Monday, May. 03, 1948
Self Diagnosis
The ceremonial speeches at medical conventions are usually sugared pills of platitudes. But in San Francisco last week, at the 29th annual meeting of the American College of Physicians, it was different. Doctors took a sharp look at themselves and disapproved of some things they saw.
Dr. Alan Gregg of the Rockefeller Foundation stuck a probe into the powerful specialty boards,* which certify doctors as specialists in the 15 recognized fields. The inbred, backward-looking boards, he said, give examinations that try to find out whether a candidate knows what the examiners know, not what the candidate himself knows; they stifle medical progress by "withholding approval of the new by insistent emphasis on expert knowledge of the old"; they become "partners of static and reactionary, albeit powerful and respectable, inertia or ignorance." Dr. Gregg's suggestion: pick specialists by their competence in practice.
Retiring A.C.P. President Hugh J. Morgan, of Nashville, Tenn., gave the 2,500 physicians a gloomy going-away present. He reminded his hearers of Cicero's high opinion of physicians ("In nothing do men more nearly approach the gods than in giving health to men"). But now, he said, physicians are losing the public's respect by commercialization--a tendency that has increased over the past 25 years.

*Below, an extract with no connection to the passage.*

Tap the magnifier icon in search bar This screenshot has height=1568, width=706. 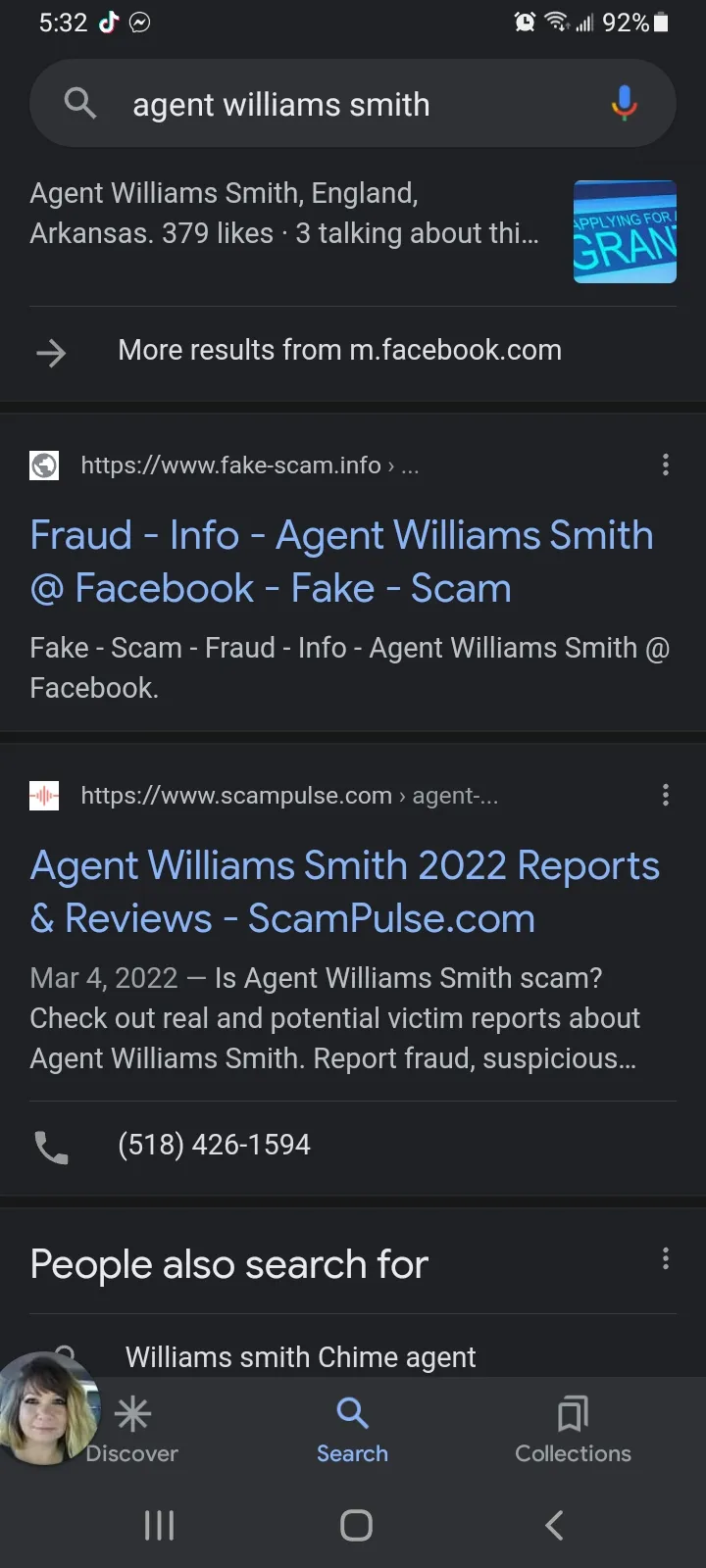(79, 103)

Medicine's frantic search for a single diagnosis of every case, said Psychiatrist Karl Menninger, turns bacteria into demons and medicine into a demoniac science. Physicians, he said, should think of disease "in terms of the total economics of the personality."

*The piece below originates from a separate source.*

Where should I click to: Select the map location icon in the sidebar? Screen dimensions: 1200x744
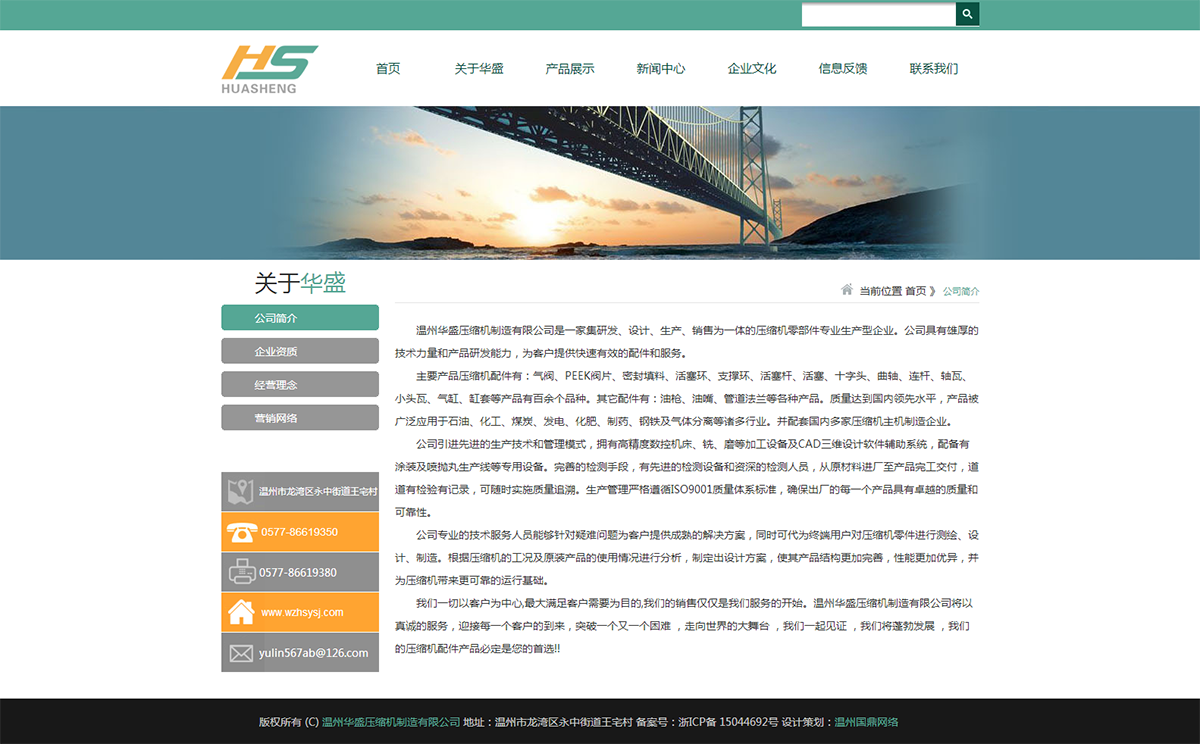coord(239,491)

Physicians have failed to find a satisfactory way of permanently curing peptic (stomach) ulcers, said the University of California's Theodore Althausen. The standard treatment (bland diet) temporarily cures 90% of the cases; but 10% to 36% develop ulcers again within six months after the "cure," from 46% to 93% within five years.
* A.C.P.'s membership includes doctors who specialize in internal medicine and allied fields, but not surgeons; the American Medical Association, no rival, and the A.C.P. cooperate to sponsor the specialty board in internal medicine.